VENDREDI 25 OCTOBRE 2002

LE MODELE MALTHUSIEN FRANÇAIS N’EN FINIT PAS DE MOURIR

Les subventions agricoles ont contribué à diviser par 10 le nombre des paysans français.

On doit évidemment se féliciter qu’un accord franco-allemand ce 24 octobre ait permis d’écarter une crise, dont certains se frottaient déjà les mains, à propos de ce qu’on appelle le financement de l’élargissement de l’Union européenne. Or, le coût global de cette immense opération géopolitique, ramenant en Europe 10 nouveaux pays peuplés de 75 millions d’Européens, se chiffre à peine à 14 milliards d’euros par an entre 2004 et 2006 (1).

On doit cependant rappeler que la pomme de discorde demeure toujours la question des subventions agricoles auxquelles les dirigeants français s’accrochent depuis 40 ans. Ces subventions représentent historiquement la moitié du Budget de l’Union. Et, contrairement à une idée très répandue en France, elles n’ont pas sauvé l’agriculture de notre pays. Elles ont contribué à diviser par 10 en un demi-siècle le nombre des paysans français, au point que, désormais, notre pays compte moins d’exploitants au km2 que la Grande Bretagne. Il se trouve simplement que la FNSEA, soit une centaine de personnes par département, exerce une véritable tyrannie politique. Celle-ci peut se comparer aux pires coalitions de fonctionnaires. Elle s’impose réseaux de pouvoirs, y compris à l’Élysée dont locataire fut pendant des années une sorte d’ambassadeur de la FNSEA corrézienne à Paris.

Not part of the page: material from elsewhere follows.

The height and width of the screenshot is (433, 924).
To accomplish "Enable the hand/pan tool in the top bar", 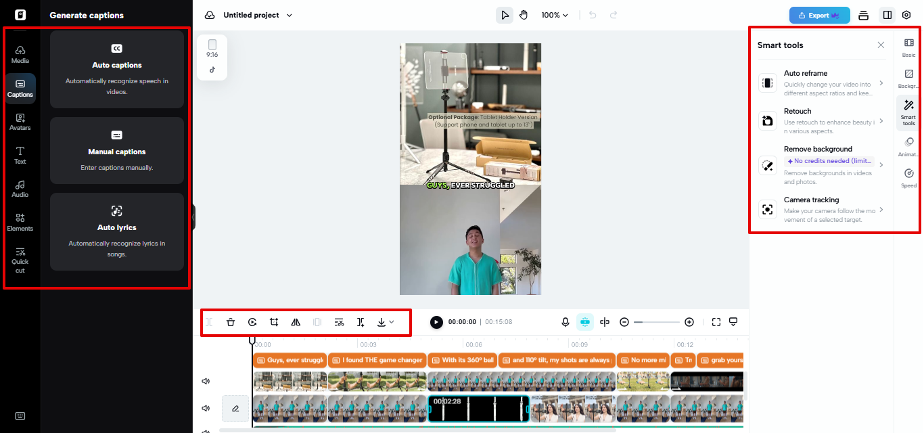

Cela pose, plus largement bien sûr, le problème de notre modèle social français dont la FNSEA n’est pas le seul champion. Dans d’autres bastions, nous voyons les troupes respectives de Force ouvrière, celles du Syndicat National Unifié des Impôts, celles de la FSU Fédération Syndicale Unitaire communiste de l’Éducation nationale et, par-dessus tout, l’appareil de la CGT. Ces forces tirent leur représentativité factice de l’anémie syndicale exceptionnelle de notre pays. Ce sont elles qui bloquent toutes les réformes de Liberté.

Dans son remarquable petit livre consacré au "Modèle Français depuis 1945" (2), Pascal Gauchon (3) conclut précisément en montrant combien depuis 1983 le modèle français a démontré qu’il était incompatible avec l’Europe.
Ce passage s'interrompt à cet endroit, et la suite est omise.